V. Giscard d’Estaing : Ce qui s’est passé, car on ne dit pas exactement la vérité sur ces sujets forts compliqués. À la fin du siècle dernier, au début de ce siècle, qu’est-ce qui se passait ? La France avait une démographie qui baissait, nous avions moins d’enfants, et la France se préparait à faire la guerre. Elle voulait donc que les étrangers qui vivent sur son sol ne puissent pas se soustraire à leur service militaire. C’est ça, le fond de cette affaire. Et alors que le droit français traditionnel, c’est qu’on devenait français quand on était enfant de Français ou quand son père et sa mère étaient déjà nés en France – ce qui était tout à fait logique, il faut dire –, on a dit : pas du tout, si vous êtes nés en France de parents étrangers, on va vous obliger à devenir français. Pourquoi ? Pour faire votre service militaire et pour participer éventuellement au conflit. Donc, c’est vrai qu’on a, à la fin du XIXe siècle, rendu plus obligatoire, en quelque sorte, le fait de devenir français pour les enfants d’étrangers qu’on appelait, à l’époque, des immigrés. Mais ça, c’était une situation particulière qui n’est plus la nôtre, où on ne cherche plus à obliger les étrangers à faire leur service militaire. Donc, en 1993, on avait fait une loi, qui a été votée, délibérée, il y avait eu deux commissions – la commission M. Long – qui avaient étudié ce problème, et on disait : on maintient en effet le système, mais simplement, au moment d’acquérir la nationalité française, il faudra en exprimer le souhait, pour montrer qu’on peut devenir français soit parce qu’on a des parents français, soit parce qu’on souhaite devenir français. Et là, on supprime l’expression de ce souhait, on ne sait pas très bien à vrai dire pourquoi, parce que les justifications qui sont données paraissent très faibles.

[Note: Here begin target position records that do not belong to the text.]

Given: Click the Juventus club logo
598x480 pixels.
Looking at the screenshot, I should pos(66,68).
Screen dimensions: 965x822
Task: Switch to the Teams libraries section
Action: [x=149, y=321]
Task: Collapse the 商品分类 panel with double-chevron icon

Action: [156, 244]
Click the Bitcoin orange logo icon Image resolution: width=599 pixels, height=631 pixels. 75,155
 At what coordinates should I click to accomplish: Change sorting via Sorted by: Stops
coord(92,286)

B. de la Villardière : La gauche va reprocher à la droite, dans les jours qui viennent, de chasser sur les terres du Front national.

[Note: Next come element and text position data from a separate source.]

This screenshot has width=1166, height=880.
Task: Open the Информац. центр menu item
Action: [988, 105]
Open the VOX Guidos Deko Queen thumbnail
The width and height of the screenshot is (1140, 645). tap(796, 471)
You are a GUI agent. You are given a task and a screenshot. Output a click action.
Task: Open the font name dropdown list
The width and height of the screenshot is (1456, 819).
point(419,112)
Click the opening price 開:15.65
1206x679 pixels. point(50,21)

V. Giscard d’Estaing : Non. Et je crois que d’abord, c’est un sujet sur lequel tout le monde a le droit de s’exprimer librement. Qu’est-ce que c’est, maintenant, un pays, dans le monde moderne ? C’est une sorte d’association avec des membres, et la France est l’association des Françaises et des Français. Alors cette association, il y a des règles pour y entrer et ça concerne les membres de l’association qui ont le droit de dire en réfléchissant ce qu’ils pensent. Et on dit ce qu’on pense, ses convictions, on ne le dit pas par rapport aux positions de tel ou tel parti politique.

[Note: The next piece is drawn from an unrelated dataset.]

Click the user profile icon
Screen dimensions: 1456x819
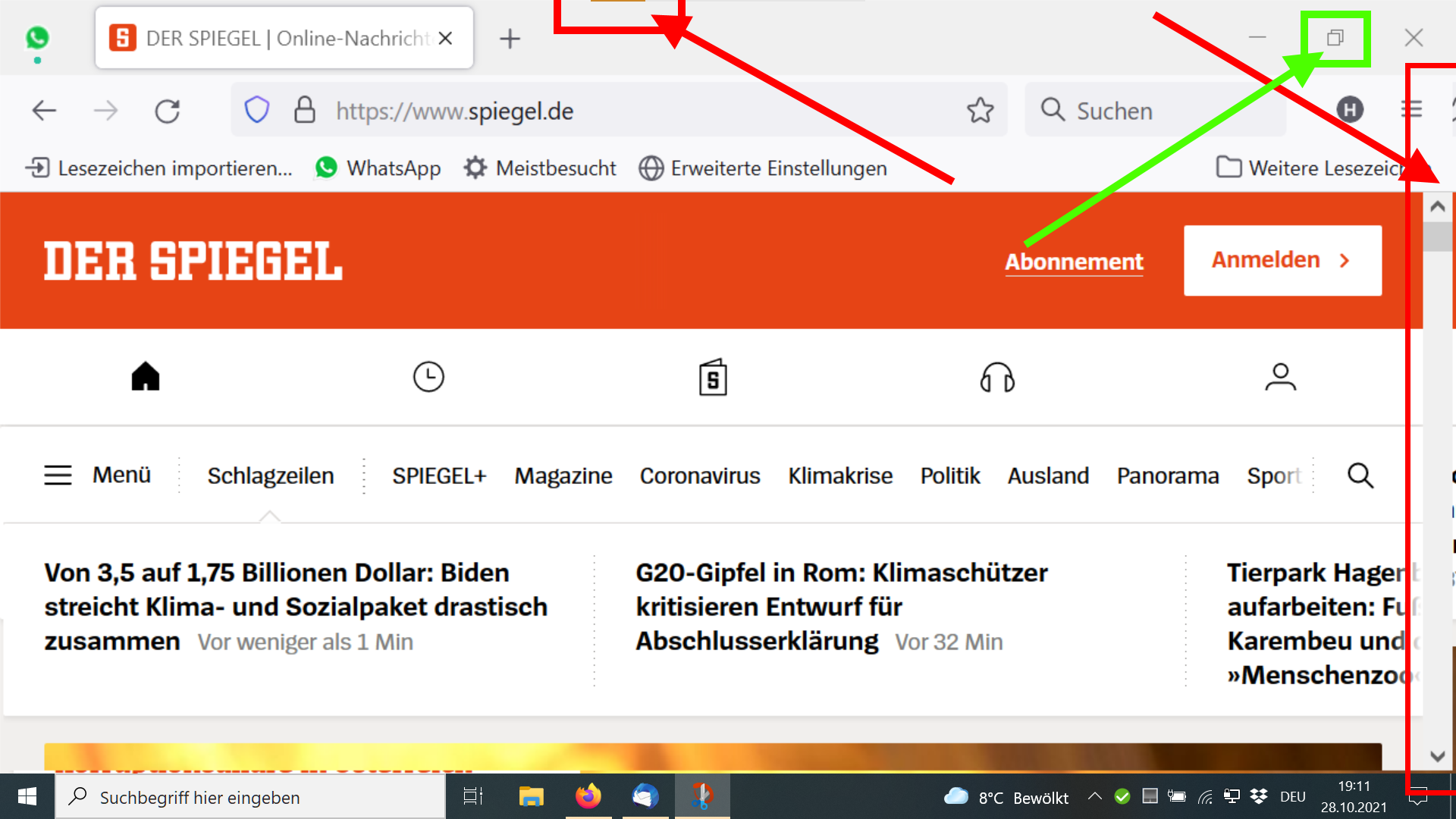1280,377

B. de la Villardière : Monsieur le président, est-ce que vous préconiseriez un recours au référendum ?
V. Giscard d’Estaing : Sur le texte tel qu’il est, je ne crois pas que ce soit nécessaire. Parce que le texte tel qu’il est, il va dans la mauvaise direction, mais je dirais qu’il ne va pas loin dans la mauvaise direction. La question qui se posait, c’est si, à la suite du débat parlementaire, on allait beaucoup plus loin dans la mauvaise direction. Et il y a, comme vous le savez, des amendements pour cela. Alors si on allait trop loin dans la mauvaise direction, il faut interroger les Français, parce que c’est eux qui sont concernés par le fait que l’on devient ou non, ou qu’on acquière ou non la nationalité française. C’est typiquement un sujet de référendum. Je vous répète : si le texte que nous allons délibérer reste le texte tel qu’il est proposé, je ne pense pas que ce soit nécessaire. Mais si ce texte était modifié, je pense que le président de la République doit se poser la question, il doit l’étudier avec soin. Et s’il estime que le texte voté va trop loin, il faut le soumettre à l’avis des Français, c’est-à-dire à référendum.